▶ **TEXT PASSAGE**

________________________

Tuesday, November 06, 2012

6-Nov-12: The volcano that is Sinai

Sinai gunmen: "Unknown assailants"
While most of our readers are as pre-occupied as we are with elections today in the United States, the southern border region of Israel continues to show worrying signs of descending into chaos and even more violence.

Our last post about the spiraling-downwards state of the Sinai peninsula ["3-Nov-12: Sinai: Spinning out of Cairo's grip, creating major Israeli headaches"] went up only three days ago. Today, the situation there grew  a notch worse.

Gunmen critically wound Egyptian general in Sinai attack
Attackers shoot security officers and steal their cars in series of incidents against security forces
Associated Press | November 6, 2012
EL-ARISH, Egypt (AP) — A senior Egyptian police officer was shot and wounded Tuesday in the second recent attack of its kind on security forces in the country’s turbulent northern Sinai region. Security officials said Inspector General Selim Said el-Gamal was riding in a police car with other officers in the provincial capital of el-Arish when attackers in an unmarked white truck opened fire at their vehicle. Officials said el-Gamal stumbled out of the car after he was shot and that the driver and other officers ran for cover by fleeing the vehicle. Some of the assailants — who had fired from the bed of their truck — took off with the police vehicle. Later the same day, officials said gunmen ambushed an army truck in the town of Sheikh Zuweyid just outside el-Arish, stealing the vehicle that had been transporting fuel to nearby bases and checkpoints.
...el-Gamal was shot in the neck and is in critical condition. He was airlifted from el-Arish to Cairo for treatment... Since Mubarak’s ouster, militants have said they aim to create an Islamic emirate in Sinai... The attacks are the latest in a string of assaults on Egyptian military and police in northern Sinai, where militants have grown emboldened since last year’s uprising that left a security void in the Sinai Peninsula. The area borders the Palestinian Gaza Strip and Israel.

________________________

▶ **EXTRACTED MATERIAL**
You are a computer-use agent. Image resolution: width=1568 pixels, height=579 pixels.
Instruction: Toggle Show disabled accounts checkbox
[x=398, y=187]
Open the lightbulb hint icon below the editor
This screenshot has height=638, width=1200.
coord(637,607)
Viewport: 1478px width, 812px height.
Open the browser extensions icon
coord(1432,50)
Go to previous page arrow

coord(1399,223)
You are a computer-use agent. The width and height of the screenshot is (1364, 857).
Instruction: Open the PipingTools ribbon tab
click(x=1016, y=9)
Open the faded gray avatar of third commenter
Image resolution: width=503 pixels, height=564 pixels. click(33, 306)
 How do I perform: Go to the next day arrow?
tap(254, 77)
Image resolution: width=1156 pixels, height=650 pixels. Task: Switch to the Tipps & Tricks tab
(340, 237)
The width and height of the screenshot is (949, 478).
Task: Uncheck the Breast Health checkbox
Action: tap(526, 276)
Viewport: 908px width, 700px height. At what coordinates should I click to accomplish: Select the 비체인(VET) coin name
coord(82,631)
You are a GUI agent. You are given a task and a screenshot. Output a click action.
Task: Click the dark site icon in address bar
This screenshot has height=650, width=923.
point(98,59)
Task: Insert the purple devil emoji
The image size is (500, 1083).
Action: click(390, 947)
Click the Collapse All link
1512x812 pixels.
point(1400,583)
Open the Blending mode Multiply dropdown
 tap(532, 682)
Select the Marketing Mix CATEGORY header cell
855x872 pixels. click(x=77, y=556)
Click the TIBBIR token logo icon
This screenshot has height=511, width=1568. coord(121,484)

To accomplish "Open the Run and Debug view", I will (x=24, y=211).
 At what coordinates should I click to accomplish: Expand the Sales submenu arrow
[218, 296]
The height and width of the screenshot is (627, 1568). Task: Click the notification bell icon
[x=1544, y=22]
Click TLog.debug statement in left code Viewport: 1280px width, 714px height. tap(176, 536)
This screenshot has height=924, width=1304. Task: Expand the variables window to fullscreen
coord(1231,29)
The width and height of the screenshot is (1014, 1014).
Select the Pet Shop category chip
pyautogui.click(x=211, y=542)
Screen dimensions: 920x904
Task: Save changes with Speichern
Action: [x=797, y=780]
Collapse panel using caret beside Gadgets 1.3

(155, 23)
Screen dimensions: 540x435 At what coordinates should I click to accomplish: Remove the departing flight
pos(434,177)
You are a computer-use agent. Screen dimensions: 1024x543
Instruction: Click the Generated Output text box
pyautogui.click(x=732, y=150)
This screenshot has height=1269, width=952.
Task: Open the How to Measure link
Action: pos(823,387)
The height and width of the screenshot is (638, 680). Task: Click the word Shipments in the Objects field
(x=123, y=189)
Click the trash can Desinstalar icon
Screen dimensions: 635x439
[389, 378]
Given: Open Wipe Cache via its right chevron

________________________

▶ **EXPLORE THE MATERIAL**
**a.** Echo the Sinai post word for word, starting at "6-Nov-12: The volcano" and ending at "grew  a notch worse.".
**b.** According to the Sinai post, why have militants in northern Sinai grown emboldened? Answer in one to three sentences.
**c.** Pick up the Sinai post after its last sentence and continue it.

▶ **ANSWERS BY TASK**
**a.**
6-Nov-12: The volcano that is Sinai

Sinai gunmen: "Unknown assailants"
While most of our readers are as pre-occupied as we are with elections today in the United States, the southern border region of Israel continues to show worrying signs of descending into chaos and even more violence.

Our last post about the spiraling-downwards state of the Sinai peninsula ["3-Nov-12: Sinai: Spinning out of Cairo's grip, creating major Israeli headaches"] went up only three days ago. Today, the situation there grew  a notch worse.

**b.** Militants in northern Sinai have grown emboldened since the uprising of the previous year. That uprising left a security void in the Sinai Peninsula.

**c.**
Oddly, or perhaps not, Al Ahram, Egypt's largest newspaper and entirely controlled by the Egyptian state [source], relegates its brief report of the attack to a minor, almost invisible location on its website. It says the attack was carried out on the Egyptian Inspector of General Security, whom it names as Lieutenant General Selim El-Gammal, by "unknown assailants". The rather laconic report ends with this sentence:
The Sinai Peninsula, a largely desert area bordering Israel, has been the site of several attacks by unknown assailants, generally believed to be extremists.
The events being reported are bad enough, but the news reporting, and what it signifies, is worse. AP frames these increasingly disturbing attacks as the work of 'militants' while Egypt's most widely circulated paper says they are 'unknown assailants' who might be 'extremists'. Neither one of them manages to use the "T" word.

Haaretz here in Israel is less delicate. It carries an analytical piece today by Zvi Barel entitled "With Egypt's Morsi distracted by politics, Sinai's volcano of terror is about to erupt". While the headline says it all, Barel explains what neither AP nor Al Ahram evidently will:
In August it really looked as if the Egyptian army and Morsi intended to operate intensively and continuously against the radical groups, and Morsi even obtained the support of Hamas’ Khaled Meshal and Ismail Haniyeh, who promised to confront these groups’ offshoots in Gaza. But apparently these armed cells have gathered in the mountainous regions of the central Sinai, in areas where it is difficult for the regular army to operate. It also seems that the relative calm in September led to a thinning out of the military forces... It’s difficult for Morsi to use the required measure of military pressure against the Salafist groups in the Sinai. He is trying to maneuver between these two Salafist streams, but Sinai can’t wait. Any day now it is liable to erupt beyond the “routine” violence to produce terror attacks against Israel and make managing foreign policy vis a vis Israel even more complicated for Morsi.